治ったら姉上のところへ勝利の報告に行こう。なっ、そうしよう」
キルヒアイス「ラインハルト様・・・」
ラインハルト「医者が来るまでしゃべるな」
キルヒアイスは大きく目を見開いて、苦しそうな声で、しかしはっきりと言った。
キルヒアイス「宇宙を、手にお入れください」
ラインハルト「・・・あぁ。あぁ、もちろんだ。お前といっしょに」
キルヒアイス「それと、アンネローゼ様にお伝えください。ジークは、昔の誓いを守ったと・・・」
かつての光景が浮かび上がる。微笑む美しい少女と燃えるような赤毛の少年の誓い。
ラインハルト「嫌だ! オレはそんなことは伝えない。お前の口から伝えるんだ! お前自身で!

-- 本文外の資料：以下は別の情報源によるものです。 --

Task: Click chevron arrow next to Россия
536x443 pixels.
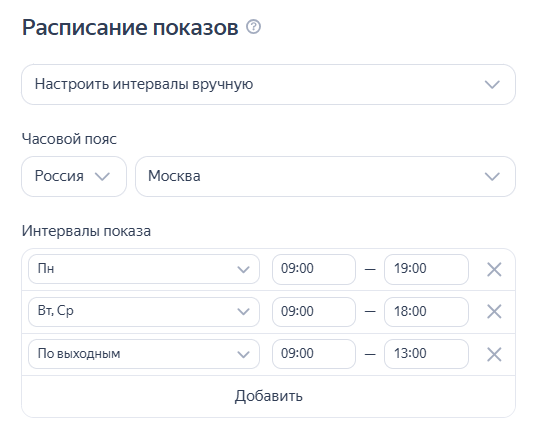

オレは伝えたりしないぞ。いいか。いっしょに姉さんのところに行くんだ! キルヒアイス」
キルヒアイスの目がうつろになってゆき、最後にラインハルトに微笑みかけるような顔おして、息をひきとった・・・
ラインハルトはそれを否定するかのように首を強く横に振り、キルヒアイスに語りかける。
ラインハルト「キルヒアイス! 返事をしろ! キルヒアイス、なぜ黙っている! キルヒアイス!!」
ミッターマイヤー「だめです、亡くなりました・・・この上は、せめて安らかに・・・」
ラインハルトの肩に手を置き、そう言いかけたミッターマイヤーはラインハルトの形相に息を呑んだ。
ラインハルト「嘘をつくな、ミッターマイヤー・・・卿は嘘をついている! キルヒアイスが、私をおいて先に死ぬわけはないんだ!!」
ラインハルトのその姿に声もない一同。ラインハルトは周囲には目もくれずキルヒアイスを呼び続ける。
ラインハルト「さあ、目を開けろ、キルヒアイス・・・キルヒアイス! キルヒアイス! キルヒアイスー!!・・・・・・」 ラインハルトの叫び声がこだまする・・・
ミッターマイヤー「どうだ?ローエングラム候のご様子は?」
ロイエンタール「相変わらずだ。じっと座っておられる」
ミュラー「しかし、ローエングラム候にあれほどもろいところがおありになるとは思わなかった・・・」
ミッターマイヤー「違うな、ミュラー。オレや卿が死んでもああおなりではあるまいよ。ジークフリード・キルヒアイスは特別だ。